The experience is for yourself. Your programs are your own works, and your
curiosity, creativity and insight should drive your passion to improve daily.

That 10 times over.

------
sharmi
Learn to use a version control system. Preferably git.

While the direct impact on your code might not be apparent, it can help in
subtle ways.

1\. When you check into a VCS, the code with have to take some form. It will
ensure that, atleast at the directory level, the mini-project is organized.

2\. The assurance that you can always revert back a change will give you the
confidence to not clutter your pages with blocks of commented code.

3\. A few months/years later, it will help you realize how much you have
learnt.

And, maybe, just maybe, you just might end up with a portfolio to showcase :)

------
gravedave
Look for mentorship.

Remember that no matter how you code, there are always both better and worse
ways of doing it.

Don't get too polarized about the language you start out with. All programming
languages have pros and cons.

When coding, Don't Repeat Yourself, use source control, and learn to be
independent and resourceful by looking up stuff on your own instead of looking
for someone to ask about it.

------
amasoean
Get Feedback, early and continuously. By people you trust and am comfortable
telling you to do things.

Learning to code easily leads you down a rabbit hole where you can't see the
outside anymore. Getting feedback allows you to see beyond what you do at the
moment and also realise when to do the next step or move to a different topic.

------
LarryMade2
This is stuff that takes years to realize

\- Formatting and readability including variable, table and field names (this
save a lot of headaches in the long run)

\- File structure

\- Taking time to refactor to achieve the above.

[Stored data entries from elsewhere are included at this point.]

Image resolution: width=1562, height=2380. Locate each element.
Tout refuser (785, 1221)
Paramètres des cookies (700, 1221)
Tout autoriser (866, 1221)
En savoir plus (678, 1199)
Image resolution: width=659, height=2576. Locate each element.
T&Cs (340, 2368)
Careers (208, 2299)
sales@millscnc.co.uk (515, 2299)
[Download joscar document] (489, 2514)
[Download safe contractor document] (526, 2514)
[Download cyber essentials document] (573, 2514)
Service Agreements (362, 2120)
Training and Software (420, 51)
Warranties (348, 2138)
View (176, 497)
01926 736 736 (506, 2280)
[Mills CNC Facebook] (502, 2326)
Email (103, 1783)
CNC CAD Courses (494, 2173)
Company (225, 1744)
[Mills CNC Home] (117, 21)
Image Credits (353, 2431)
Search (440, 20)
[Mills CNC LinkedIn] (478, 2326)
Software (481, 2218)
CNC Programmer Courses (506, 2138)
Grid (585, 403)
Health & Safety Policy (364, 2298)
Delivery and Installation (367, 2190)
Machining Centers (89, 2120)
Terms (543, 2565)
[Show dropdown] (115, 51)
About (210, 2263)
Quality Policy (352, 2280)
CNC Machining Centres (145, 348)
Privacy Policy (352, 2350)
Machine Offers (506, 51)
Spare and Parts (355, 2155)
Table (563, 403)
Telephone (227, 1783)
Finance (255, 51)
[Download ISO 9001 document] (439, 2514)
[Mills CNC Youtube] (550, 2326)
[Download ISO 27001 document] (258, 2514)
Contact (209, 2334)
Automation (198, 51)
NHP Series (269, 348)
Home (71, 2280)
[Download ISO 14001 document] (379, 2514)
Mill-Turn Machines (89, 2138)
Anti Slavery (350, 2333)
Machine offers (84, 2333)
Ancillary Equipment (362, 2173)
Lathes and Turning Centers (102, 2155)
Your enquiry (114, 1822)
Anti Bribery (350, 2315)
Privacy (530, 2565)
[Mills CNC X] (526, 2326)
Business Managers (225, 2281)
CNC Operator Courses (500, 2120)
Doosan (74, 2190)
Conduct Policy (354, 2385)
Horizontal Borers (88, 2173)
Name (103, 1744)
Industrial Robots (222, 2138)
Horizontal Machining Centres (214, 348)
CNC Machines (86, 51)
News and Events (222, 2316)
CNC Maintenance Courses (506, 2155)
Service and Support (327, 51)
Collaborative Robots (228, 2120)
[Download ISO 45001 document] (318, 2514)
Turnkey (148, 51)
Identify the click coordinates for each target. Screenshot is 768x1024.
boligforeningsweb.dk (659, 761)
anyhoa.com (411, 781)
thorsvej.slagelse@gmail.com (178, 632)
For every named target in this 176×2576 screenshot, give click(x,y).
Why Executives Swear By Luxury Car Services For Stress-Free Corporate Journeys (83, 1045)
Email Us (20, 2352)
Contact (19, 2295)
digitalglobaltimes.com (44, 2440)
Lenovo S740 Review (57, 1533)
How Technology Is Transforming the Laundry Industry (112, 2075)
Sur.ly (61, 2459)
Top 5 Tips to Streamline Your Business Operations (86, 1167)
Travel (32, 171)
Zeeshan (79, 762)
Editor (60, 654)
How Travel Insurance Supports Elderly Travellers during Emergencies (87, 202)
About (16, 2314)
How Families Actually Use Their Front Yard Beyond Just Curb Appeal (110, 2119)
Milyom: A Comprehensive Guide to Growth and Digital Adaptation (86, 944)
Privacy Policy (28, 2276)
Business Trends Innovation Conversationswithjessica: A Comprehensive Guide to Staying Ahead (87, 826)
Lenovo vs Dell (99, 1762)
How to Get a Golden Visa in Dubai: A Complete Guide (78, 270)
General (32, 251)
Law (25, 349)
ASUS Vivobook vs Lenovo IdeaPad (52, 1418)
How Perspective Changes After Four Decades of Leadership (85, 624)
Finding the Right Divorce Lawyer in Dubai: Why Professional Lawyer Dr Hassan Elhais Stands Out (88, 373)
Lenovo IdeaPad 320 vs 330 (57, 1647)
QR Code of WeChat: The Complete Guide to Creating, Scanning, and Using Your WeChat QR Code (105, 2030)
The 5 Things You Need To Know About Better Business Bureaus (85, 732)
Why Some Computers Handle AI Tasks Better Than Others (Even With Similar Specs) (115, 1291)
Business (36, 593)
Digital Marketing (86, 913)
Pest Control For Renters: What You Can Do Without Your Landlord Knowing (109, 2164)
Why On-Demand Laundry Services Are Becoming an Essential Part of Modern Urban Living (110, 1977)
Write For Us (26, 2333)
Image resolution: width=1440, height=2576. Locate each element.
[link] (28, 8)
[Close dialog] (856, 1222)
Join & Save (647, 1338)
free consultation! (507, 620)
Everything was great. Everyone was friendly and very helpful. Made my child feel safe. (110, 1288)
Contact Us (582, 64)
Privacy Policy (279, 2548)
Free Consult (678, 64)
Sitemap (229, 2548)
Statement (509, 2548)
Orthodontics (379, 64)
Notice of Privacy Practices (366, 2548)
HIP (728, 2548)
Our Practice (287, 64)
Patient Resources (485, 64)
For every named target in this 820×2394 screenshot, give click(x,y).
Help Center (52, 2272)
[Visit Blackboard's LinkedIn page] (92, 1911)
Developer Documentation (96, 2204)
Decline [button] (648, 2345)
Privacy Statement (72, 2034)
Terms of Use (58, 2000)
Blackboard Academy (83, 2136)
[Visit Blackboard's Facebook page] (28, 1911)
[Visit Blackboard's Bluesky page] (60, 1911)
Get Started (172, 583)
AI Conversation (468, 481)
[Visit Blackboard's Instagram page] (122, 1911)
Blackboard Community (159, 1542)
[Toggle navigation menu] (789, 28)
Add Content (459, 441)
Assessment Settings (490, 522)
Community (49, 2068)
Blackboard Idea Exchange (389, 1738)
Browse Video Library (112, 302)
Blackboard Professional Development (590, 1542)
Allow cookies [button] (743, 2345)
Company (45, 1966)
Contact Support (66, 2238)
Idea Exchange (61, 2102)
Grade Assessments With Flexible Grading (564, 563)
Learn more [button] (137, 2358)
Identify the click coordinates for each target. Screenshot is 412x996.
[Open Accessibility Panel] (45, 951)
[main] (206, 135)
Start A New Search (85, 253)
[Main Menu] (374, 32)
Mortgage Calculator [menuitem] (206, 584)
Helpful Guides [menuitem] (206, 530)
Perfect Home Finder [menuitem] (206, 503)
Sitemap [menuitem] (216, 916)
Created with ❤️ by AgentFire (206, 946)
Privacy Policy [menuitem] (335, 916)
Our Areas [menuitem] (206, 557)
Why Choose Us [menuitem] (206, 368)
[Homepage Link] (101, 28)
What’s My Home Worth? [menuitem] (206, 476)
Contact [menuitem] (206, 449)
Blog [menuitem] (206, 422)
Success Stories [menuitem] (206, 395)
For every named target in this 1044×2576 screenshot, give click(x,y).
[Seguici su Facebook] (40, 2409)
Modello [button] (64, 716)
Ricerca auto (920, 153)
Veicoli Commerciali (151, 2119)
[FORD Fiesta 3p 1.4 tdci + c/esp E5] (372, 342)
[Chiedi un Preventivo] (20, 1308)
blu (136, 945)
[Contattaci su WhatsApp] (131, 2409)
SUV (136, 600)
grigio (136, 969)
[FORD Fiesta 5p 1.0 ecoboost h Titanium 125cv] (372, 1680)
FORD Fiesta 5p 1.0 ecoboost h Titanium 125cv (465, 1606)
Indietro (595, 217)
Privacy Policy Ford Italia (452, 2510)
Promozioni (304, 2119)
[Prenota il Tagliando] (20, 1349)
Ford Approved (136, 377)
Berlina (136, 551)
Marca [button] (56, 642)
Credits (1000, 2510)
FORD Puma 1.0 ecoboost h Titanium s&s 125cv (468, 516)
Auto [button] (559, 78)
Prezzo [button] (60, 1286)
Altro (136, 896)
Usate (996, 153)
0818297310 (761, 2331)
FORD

\- Don't be afraid to try a junk idea you've thought about, just trying it
would increase your chances of discovering something cool

------
FlyingAvatar
When something is broken, and things will break often, understand as best you
can why it's broken.

Do that several thousand times.

------
brudgers
The book is _Code Complete_.

[http://www.amazon.com/Code-Complete-Practical-Handbook-
Const...](http://www.amazon.com/Code-Complete-Practical-Handbook-
Construction/dp/0735619670)

------
logn
Learning to code? None.